## Work instructions:
Nothing should appear in the answer except the lines from the one containing "Viewport: 1280px width, 720px height." through the end of the listing, repeated exactly.

## Dataset excerpts:
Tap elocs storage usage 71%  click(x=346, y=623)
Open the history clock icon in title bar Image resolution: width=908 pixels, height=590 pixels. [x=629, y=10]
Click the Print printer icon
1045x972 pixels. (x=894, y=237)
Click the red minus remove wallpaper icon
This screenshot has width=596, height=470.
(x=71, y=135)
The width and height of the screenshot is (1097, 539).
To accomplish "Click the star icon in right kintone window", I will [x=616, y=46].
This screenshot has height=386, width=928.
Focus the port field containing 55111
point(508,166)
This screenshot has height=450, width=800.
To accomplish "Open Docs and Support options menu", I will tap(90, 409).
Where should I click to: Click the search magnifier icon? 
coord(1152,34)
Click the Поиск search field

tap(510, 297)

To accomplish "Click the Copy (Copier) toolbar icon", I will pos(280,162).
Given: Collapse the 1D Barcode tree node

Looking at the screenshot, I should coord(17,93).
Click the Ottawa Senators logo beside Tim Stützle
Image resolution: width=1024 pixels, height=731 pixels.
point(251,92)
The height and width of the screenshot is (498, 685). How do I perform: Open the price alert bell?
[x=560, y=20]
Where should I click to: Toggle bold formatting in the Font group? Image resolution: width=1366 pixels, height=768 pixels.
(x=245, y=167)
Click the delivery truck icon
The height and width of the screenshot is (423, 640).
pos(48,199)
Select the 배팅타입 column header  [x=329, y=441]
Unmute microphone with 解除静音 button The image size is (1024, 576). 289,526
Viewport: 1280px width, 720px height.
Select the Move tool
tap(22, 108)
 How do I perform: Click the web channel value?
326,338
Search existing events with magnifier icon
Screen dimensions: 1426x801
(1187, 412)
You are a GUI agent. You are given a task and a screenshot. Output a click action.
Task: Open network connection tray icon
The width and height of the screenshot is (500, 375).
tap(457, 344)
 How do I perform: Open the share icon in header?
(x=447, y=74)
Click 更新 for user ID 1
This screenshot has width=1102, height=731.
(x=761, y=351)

## Your response:
Viewport: 1280px width, 720px height.
Select the Move tool
tap(22, 108)
 How do I perform: Click the web channel value?
326,338
Search existing events with magnifier icon
Screen dimensions: 1426x801
(1187, 412)
You are a GUI agent. You are given a task and a screenshot. Output a click action.
Task: Open network connection tray icon
The width and height of the screenshot is (500, 375).
tap(457, 344)
 How do I perform: Open the share icon in header?
(x=447, y=74)
Click 更新 for user ID 1
This screenshot has width=1102, height=731.
(x=761, y=351)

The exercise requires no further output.